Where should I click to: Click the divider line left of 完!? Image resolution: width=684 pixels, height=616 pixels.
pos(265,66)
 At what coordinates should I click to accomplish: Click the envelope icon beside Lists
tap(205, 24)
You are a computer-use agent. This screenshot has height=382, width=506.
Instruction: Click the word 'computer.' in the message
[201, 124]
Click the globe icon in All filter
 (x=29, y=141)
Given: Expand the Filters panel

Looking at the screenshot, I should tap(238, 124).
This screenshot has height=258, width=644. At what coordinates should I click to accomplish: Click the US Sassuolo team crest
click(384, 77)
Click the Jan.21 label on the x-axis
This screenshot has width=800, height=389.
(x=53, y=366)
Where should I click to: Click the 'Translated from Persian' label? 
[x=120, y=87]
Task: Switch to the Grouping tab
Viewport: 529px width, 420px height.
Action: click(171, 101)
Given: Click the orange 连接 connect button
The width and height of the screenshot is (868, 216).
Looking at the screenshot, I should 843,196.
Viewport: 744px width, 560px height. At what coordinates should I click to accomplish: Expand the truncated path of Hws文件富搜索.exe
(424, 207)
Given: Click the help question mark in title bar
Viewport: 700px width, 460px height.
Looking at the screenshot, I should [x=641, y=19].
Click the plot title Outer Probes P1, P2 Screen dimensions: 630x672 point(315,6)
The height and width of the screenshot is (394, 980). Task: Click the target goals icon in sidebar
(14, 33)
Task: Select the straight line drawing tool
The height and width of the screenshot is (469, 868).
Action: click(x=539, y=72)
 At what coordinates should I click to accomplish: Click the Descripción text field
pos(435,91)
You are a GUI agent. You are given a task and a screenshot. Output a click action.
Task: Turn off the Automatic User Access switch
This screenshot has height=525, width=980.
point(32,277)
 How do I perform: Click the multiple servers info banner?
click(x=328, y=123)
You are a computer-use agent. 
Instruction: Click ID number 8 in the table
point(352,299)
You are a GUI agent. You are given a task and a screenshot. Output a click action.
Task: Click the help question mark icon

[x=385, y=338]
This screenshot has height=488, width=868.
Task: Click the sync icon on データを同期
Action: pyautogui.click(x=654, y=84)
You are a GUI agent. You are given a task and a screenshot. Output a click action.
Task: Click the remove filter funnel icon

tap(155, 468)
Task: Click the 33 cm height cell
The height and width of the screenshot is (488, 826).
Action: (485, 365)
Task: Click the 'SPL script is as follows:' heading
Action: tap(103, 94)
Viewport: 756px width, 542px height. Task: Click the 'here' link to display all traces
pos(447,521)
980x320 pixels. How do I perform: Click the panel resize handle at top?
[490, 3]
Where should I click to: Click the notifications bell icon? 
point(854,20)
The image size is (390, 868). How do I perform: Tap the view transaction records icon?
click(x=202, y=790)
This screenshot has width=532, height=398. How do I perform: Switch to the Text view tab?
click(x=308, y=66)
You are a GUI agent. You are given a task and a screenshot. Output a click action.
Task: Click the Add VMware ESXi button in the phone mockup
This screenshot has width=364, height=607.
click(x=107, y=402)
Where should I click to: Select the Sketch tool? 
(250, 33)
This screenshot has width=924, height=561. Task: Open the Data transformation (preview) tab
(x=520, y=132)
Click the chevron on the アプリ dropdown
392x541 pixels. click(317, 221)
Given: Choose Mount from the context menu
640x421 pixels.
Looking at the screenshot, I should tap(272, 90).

● **Task details**
Copy out all of the listing, exactly as it reads.

● **Answer to the exercise**
Where should I click to: Click the divider line left of 完!? Image resolution: width=684 pixels, height=616 pixels.
pos(265,66)
 At what coordinates should I click to accomplish: Click the envelope icon beside Lists
tap(205, 24)
You are a computer-use agent. This screenshot has height=382, width=506.
Instruction: Click the word 'computer.' in the message
[201, 124]
Click the globe icon in All filter
 (x=29, y=141)
Given: Expand the Filters panel

Looking at the screenshot, I should tap(238, 124).
This screenshot has height=258, width=644. At what coordinates should I click to accomplish: Click the US Sassuolo team crest
click(384, 77)
Click the Jan.21 label on the x-axis
This screenshot has width=800, height=389.
(x=53, y=366)
Where should I click to: Click the 'Translated from Persian' label? 
[x=120, y=87]
Task: Switch to the Grouping tab
Viewport: 529px width, 420px height.
Action: click(171, 101)
Given: Click the orange 连接 connect button
The width and height of the screenshot is (868, 216).
Looking at the screenshot, I should 843,196.
Viewport: 744px width, 560px height. At what coordinates should I click to accomplish: Expand the truncated path of Hws文件富搜索.exe
(424, 207)
Given: Click the help question mark in title bar
Viewport: 700px width, 460px height.
Looking at the screenshot, I should [x=641, y=19].
Click the plot title Outer Probes P1, P2 Screen dimensions: 630x672 point(315,6)
The height and width of the screenshot is (394, 980). Task: Click the target goals icon in sidebar
(14, 33)
Task: Select the straight line drawing tool
The height and width of the screenshot is (469, 868).
Action: click(x=539, y=72)
 At what coordinates should I click to accomplish: Click the Descripción text field
pos(435,91)
You are a GUI agent. You are given a task and a screenshot. Output a click action.
Task: Turn off the Automatic User Access switch
This screenshot has height=525, width=980.
point(32,277)
 How do I perform: Click the multiple servers info banner?
click(x=328, y=123)
You are a computer-use agent. 
Instruction: Click ID number 8 in the table
point(352,299)
You are a GUI agent. You are given a task and a screenshot. Output a click action.
Task: Click the help question mark icon

[x=385, y=338]
This screenshot has height=488, width=868.
Task: Click the sync icon on データを同期
Action: pyautogui.click(x=654, y=84)
You are a GUI agent. You are given a task and a screenshot. Output a click action.
Task: Click the remove filter funnel icon

tap(155, 468)
Task: Click the 33 cm height cell
The height and width of the screenshot is (488, 826).
Action: (485, 365)
Task: Click the 'SPL script is as follows:' heading
Action: tap(103, 94)
Viewport: 756px width, 542px height. Task: Click the 'here' link to display all traces
pos(447,521)
980x320 pixels. How do I perform: Click the panel resize handle at top?
[490, 3]
Where should I click to: Click the notifications bell icon? 
point(854,20)
The image size is (390, 868). How do I perform: Tap the view transaction records icon?
click(x=202, y=790)
This screenshot has width=532, height=398. How do I perform: Switch to the Text view tab?
click(x=308, y=66)
You are a GUI agent. You are given a task and a screenshot. Output a click action.
Task: Click the Add VMware ESXi button in the phone mockup
This screenshot has width=364, height=607.
click(x=107, y=402)
Where should I click to: Select the Sketch tool? 
(250, 33)
This screenshot has width=924, height=561. Task: Open the Data transformation (preview) tab
(x=520, y=132)
Click the chevron on the アプリ dropdown
392x541 pixels. click(317, 221)
Given: Choose Mount from the context menu
640x421 pixels.
Looking at the screenshot, I should tap(272, 90).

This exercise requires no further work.